Imaging of the central nervous system (CNS) has assumed a critical role in the practice of emergency medicine for the evaluation of intracranial emergencies, both traumatic and atraumatic. A number of studies have revealed a deficiency in the ability of emergency physicians (EPs) to interpret head computed tomography (CT) scans.16 However, a number of these same studies also show that with even brief educational effort, EPs can gain considerable proficiency in cranial CT scan interpretation.2,3 This is important because in many situations the EP must interpret and act on head CT results in real time without assistance from other specialists such as neurologists, radiologists, or neuroradiologists.7,8 Advantages of using these technologies for diagnosing CNS pathology in the emergency department (ED) include widespread availability at many institutions, speed of imaging, patient accessibility, and sensitivity in detecting many emergency pathologic processes.

Computed Tomography

Artifact

CT of the brain is subject to a few predictable artifactual effects that can potentially inhibit the ability to accurately interpret the images. Besides motion and metal artifact (self-explanatory), the two most common effects are called beam hardening and volume averaging. It is important to understand these artifactual effects and to be able to identify them because they can mimic pathology, as well as obscure actual significant findings.

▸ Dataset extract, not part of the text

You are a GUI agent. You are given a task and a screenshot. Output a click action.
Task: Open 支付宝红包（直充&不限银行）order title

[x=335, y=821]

Beam hardening is a phenomenon that causes an abnormal signal when a relatively small amount of hypodense brain tissue is immediately adjacent to dense bone. The posterior fossa, where extremely dense bone surrounds the brain, is particularly subject to this phenomenon. It appears as either linear hyperdensities or hypodensities that can partially obscure the brainstem and cerebellum. Although beam hardening can be reduced with appropriate filtering, it cannot be eliminated.

Volume averaging (also called partial volume artifact) arises when the imaged area contains different types of tissue (e.g., bone and brain). For that particular image unit, the CT pixel produced will represent an average density for all the structures contained within it. In the instance of brain and bone, an intermediate density will be represented that may have the appearance of blood. As with beam hardening, certain techniques can minimize this type of artifact (e.g., thinner slices, computer algorithms), but it cannot be eliminated, particularly in the posterior fossa.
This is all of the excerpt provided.